TASK GOAL → All entries need to be written out again exactly, without their pictures.

DATA TO USE →

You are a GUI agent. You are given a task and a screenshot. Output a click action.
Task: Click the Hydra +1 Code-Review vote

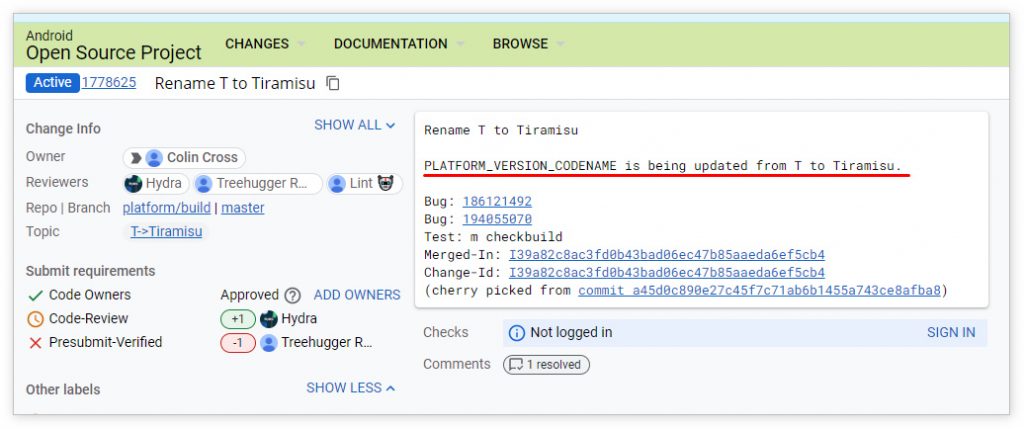[238, 319]
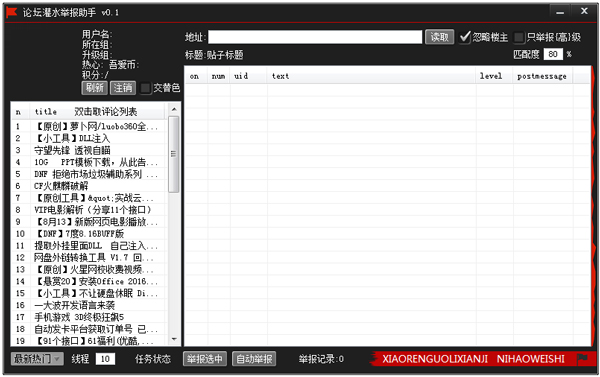Click the 自动举报 button
The image size is (600, 377).
[254, 359]
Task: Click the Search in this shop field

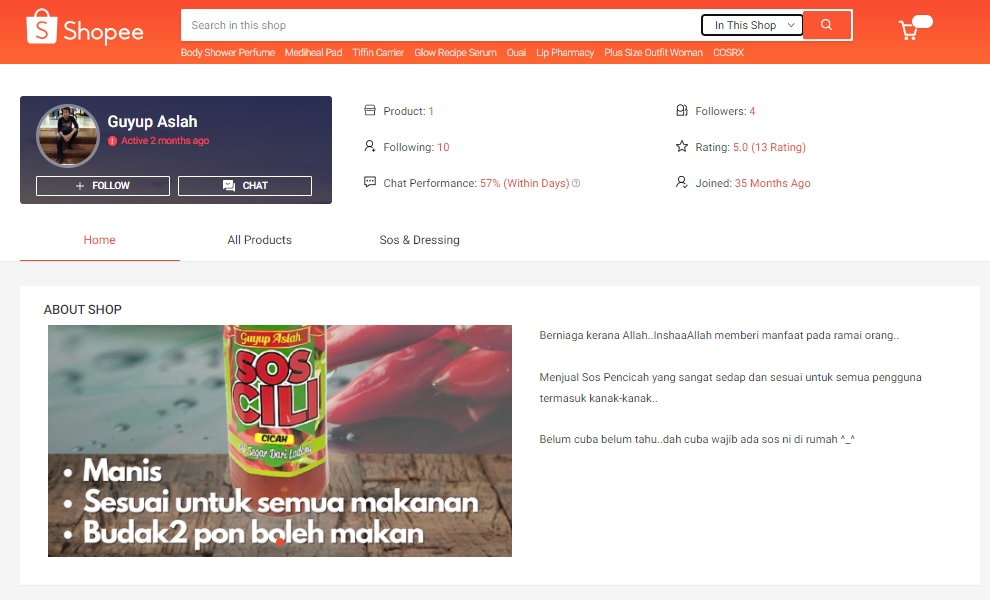Action: pyautogui.click(x=440, y=25)
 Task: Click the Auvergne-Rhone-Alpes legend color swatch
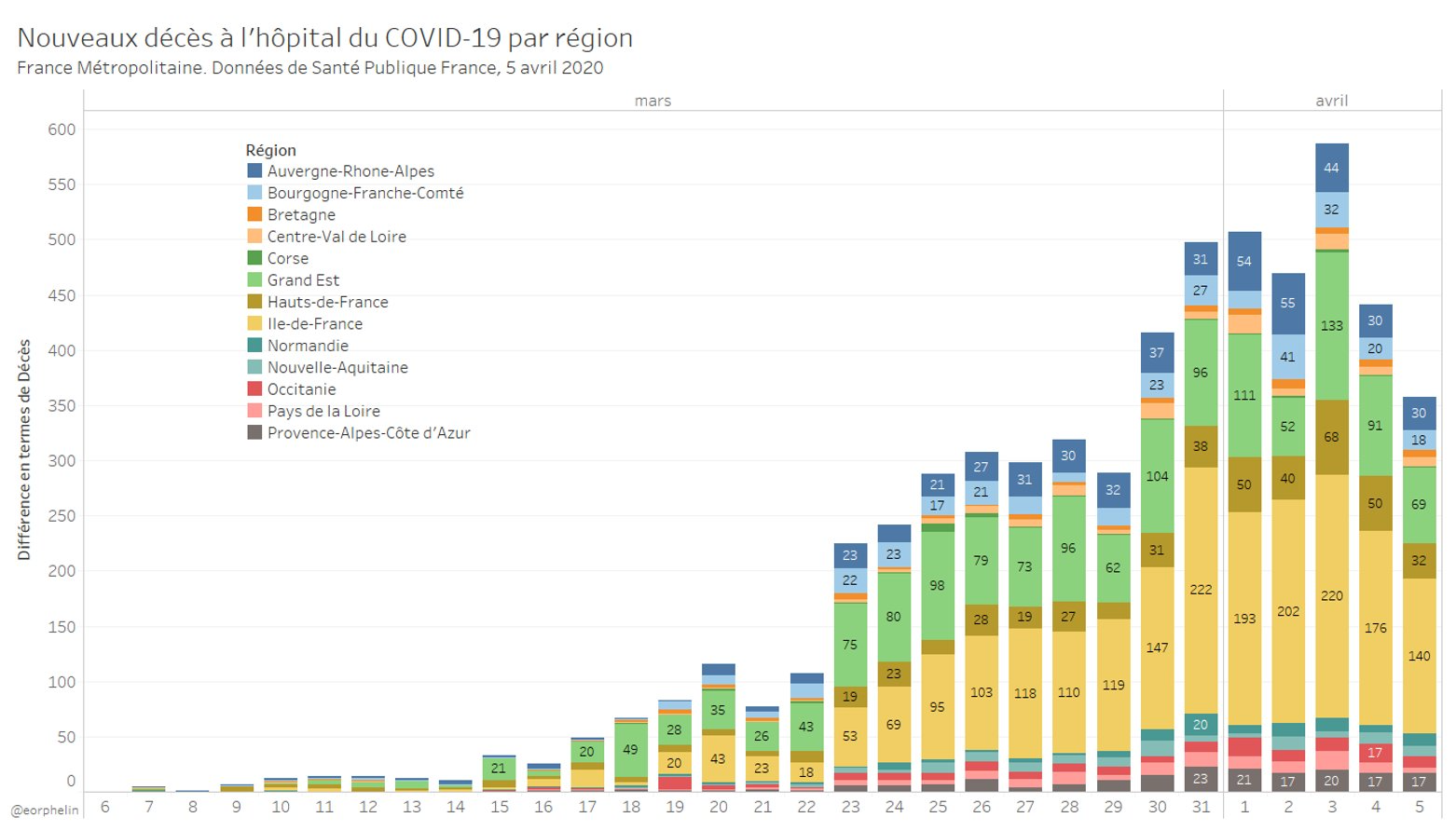pyautogui.click(x=254, y=170)
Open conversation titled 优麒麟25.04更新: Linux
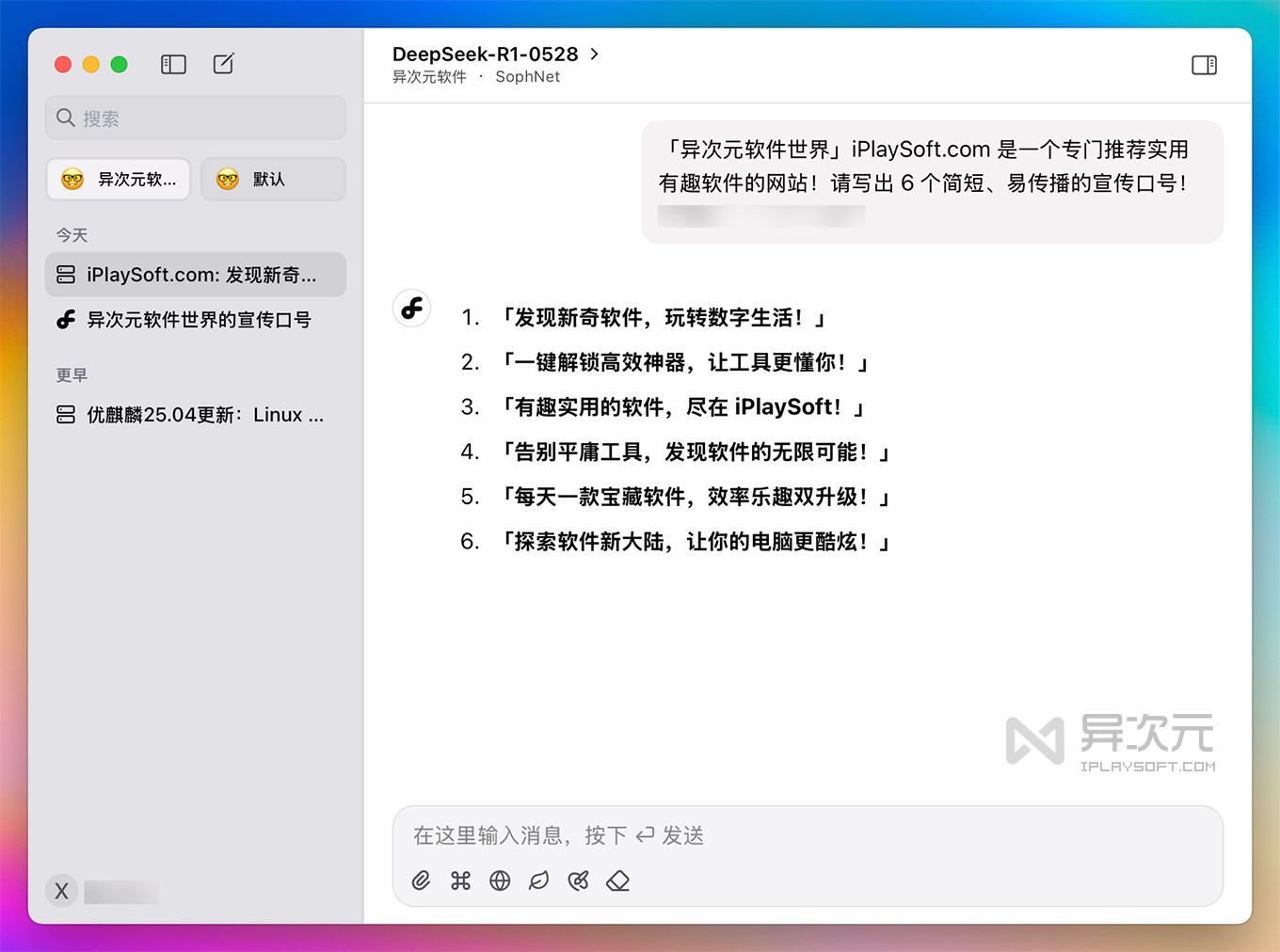Image resolution: width=1280 pixels, height=952 pixels. (x=195, y=414)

SOLVED PROBLEM →
You are a GUI agent. You are given a task and a screenshot. Output a click action.
Task: Click the Hydra +1 Code-Review vote

[238, 319]
Click the 自动举报 button
The image size is (600, 377).
[254, 359]
Task: Click the Search in this shop field

Action: pyautogui.click(x=440, y=25)
 Task: Click the Auvergne-Rhone-Alpes legend color swatch
pyautogui.click(x=254, y=170)
Open conversation titled 优麒麟25.04更新: Linux
Image resolution: width=1280 pixels, height=952 pixels. (x=195, y=414)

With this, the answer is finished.